A young Jinnah in traditional attire.
A young Jinnah in traditional attire.

Jinnah was born into a Gujarati Khoja Muslim family engaged in trade in Karachi. As a successful trader in British India, Jinnah’s father realised that they had to forge closer links with British traders. It was to learn trade that Jinnah was sent to London. At the age of 15, he began a three-year apprenticeship with the London office of the Graham’s Shipping and Trading Company, a firm that specialised in trading in textiles and port wine. The minutiae of trade did not interest Jinnah, so within a few months of reaching England, he enrolled instead at the Inns of Court to train as a barrister. An apocryphal story suggests that his choice of Lincoln’s Inn was guided by the fact that it listed the Prophet Muhammad’s name over its doors among a list of the world’s greatest lawgivers. Jinnah’s training was purely vocational: he did not have a college education, but he passed his Bar with flying colours, graduating at the age of 19 as the youngest Indian barrister of that time.

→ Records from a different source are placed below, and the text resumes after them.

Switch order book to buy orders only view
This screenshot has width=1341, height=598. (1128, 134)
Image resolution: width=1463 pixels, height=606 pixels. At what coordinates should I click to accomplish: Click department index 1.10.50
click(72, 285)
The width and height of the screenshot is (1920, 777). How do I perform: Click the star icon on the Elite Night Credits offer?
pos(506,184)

From liit's photostream, Flickr. Original at: http://www.flickr.com/photos/liits/4757763095/
From liit’s photostream, Flickr. Original at: http://www.flickr.com/photos/liits/4757763095/

Jinnah returned to Bombay to begin practice at the Bombay Bar on August 24, 1896. The choice of Bombay, instead of his hometown Karachi, was not surprising. Bombay was the leading city of colonial India: it was liberal and cosmopolitan, but perhaps most importantly, was the business capital of India and therefore, the centre of commercial litigation.

Unusually for a lawyer of that period, Jinnah did not begin as a pupil to someone else but started an independent practice. Indian barristers had a hard time building a practice in India, the Indian trained vakils were often hostile and litigants were indifferent to the ‘foreign qualification’. Contrary to popular perception, most Indian law students passed their exams with the help of coaches, and had a limited command over English. While they were versed in English law and procedure, they knew little about the workings of the Indian Penal Code. Moreover, much of the commercial practice was controlled by a monopoly of British solicitor firms, who had their own network of barristers.

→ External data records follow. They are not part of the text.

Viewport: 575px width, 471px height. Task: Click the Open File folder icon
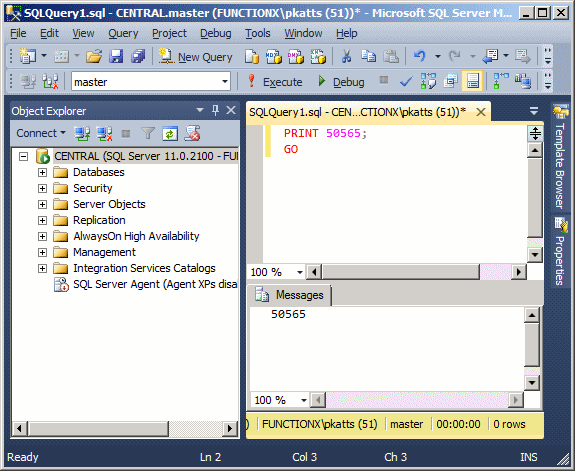[94, 56]
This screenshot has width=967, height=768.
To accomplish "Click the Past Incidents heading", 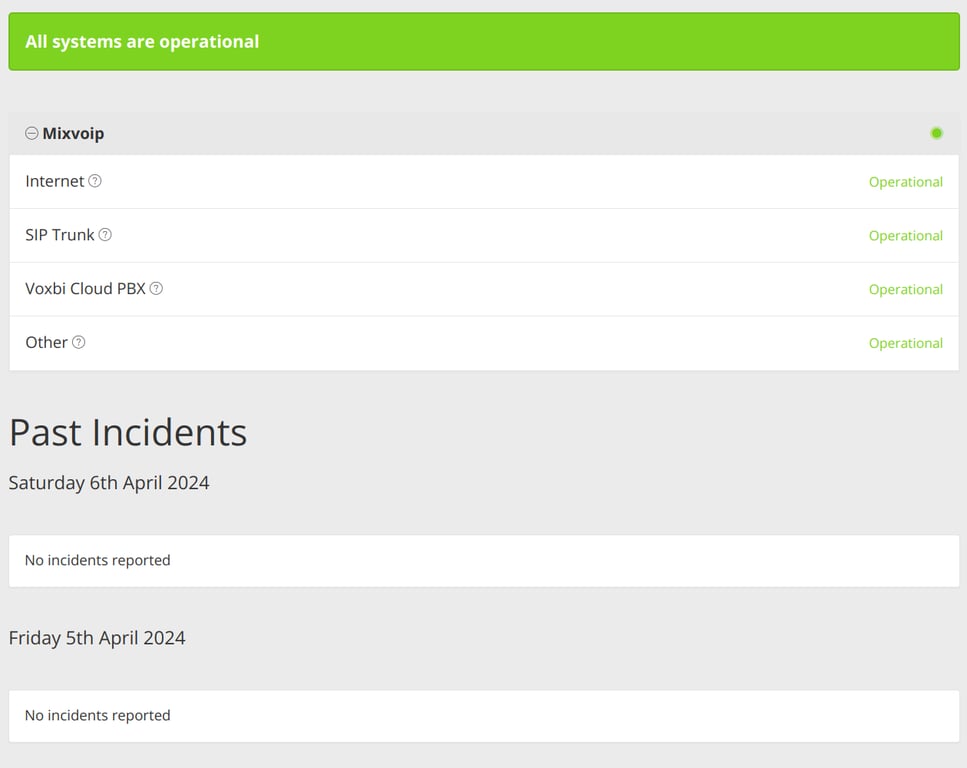I will 128,432.
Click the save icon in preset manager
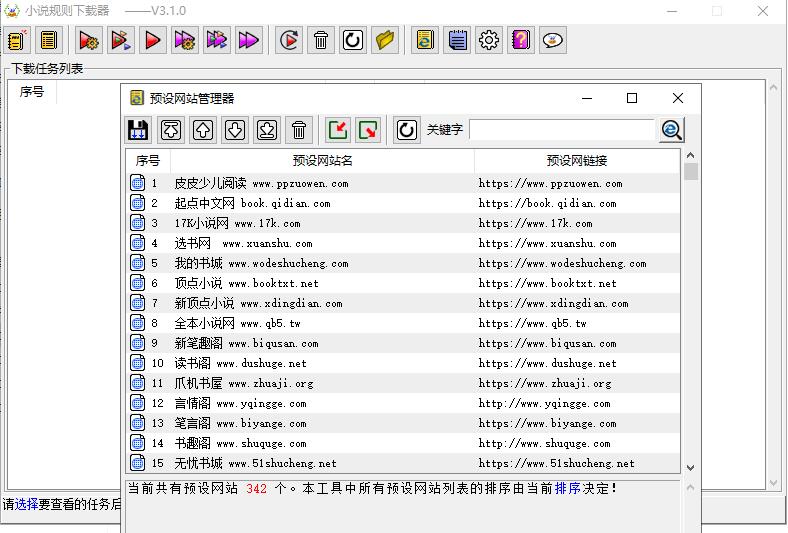788x533 pixels. click(x=138, y=130)
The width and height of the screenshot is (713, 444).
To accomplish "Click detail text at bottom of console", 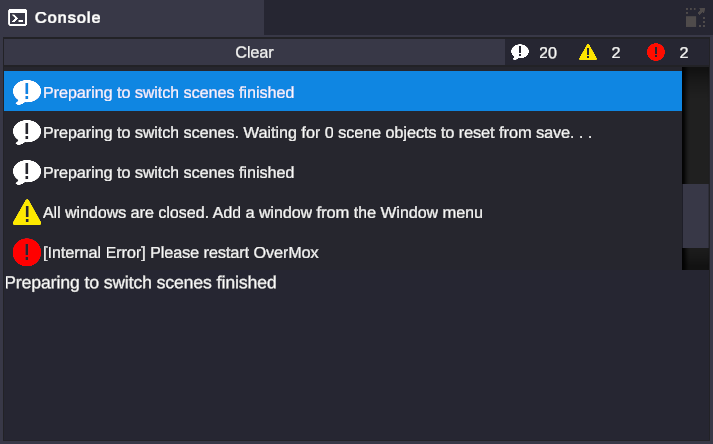I will coord(141,283).
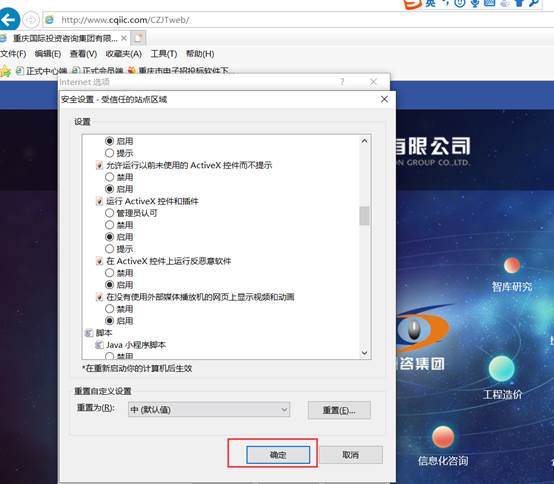
Task: Click the settings list scroll-up arrow
Action: pyautogui.click(x=364, y=141)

Like today, most young lawyers in the 19th century relied on networks of family and kin to get cases. Belonging to a commercial family, it was not surprising that Jinnah’s first case came from home. At the age of 22, he represented his uncle, Ganji Walji, a Khoja merchant who another Khoja merchant had sued for the recovery of Rs.6,790/- due as interest. This litigation, when Jinnah stepped in, was ruining his father’s business.

He did find mentors in Sir Pherozeshah Mehta, a Parsi leading lawyer, and Mr. McPherson, the Advocate General of the state, both of whom allowed Jinnah to access their respective library. McPherson sought to help out a struggling barrister by nominating him to the lower judiciary. In 1900, Jinnah was appointed Third Presidency Magistrate for Bombay, a position that paid Rs.1,500/- a month, and which placed him among a handful of Indians who wielded tremendous executive power and influence. Six months after being appointed, however, Jinnah declined to continue in the position.

While he had built his practice as a civil and commercial lawyer, it was in the period following the Magistracy that he began appearing in criminal cases, often engaged by the government. Perhaps the most famous of his early cases was the murder of a Hindu seer, Sayaji Baba, by an ‘alleged lunatic’. Jinnah assisted the prosecution in proving that the accused held a grudge against the victim before the murder and thus, despite the appearance of lunacy, committed premeditated murder.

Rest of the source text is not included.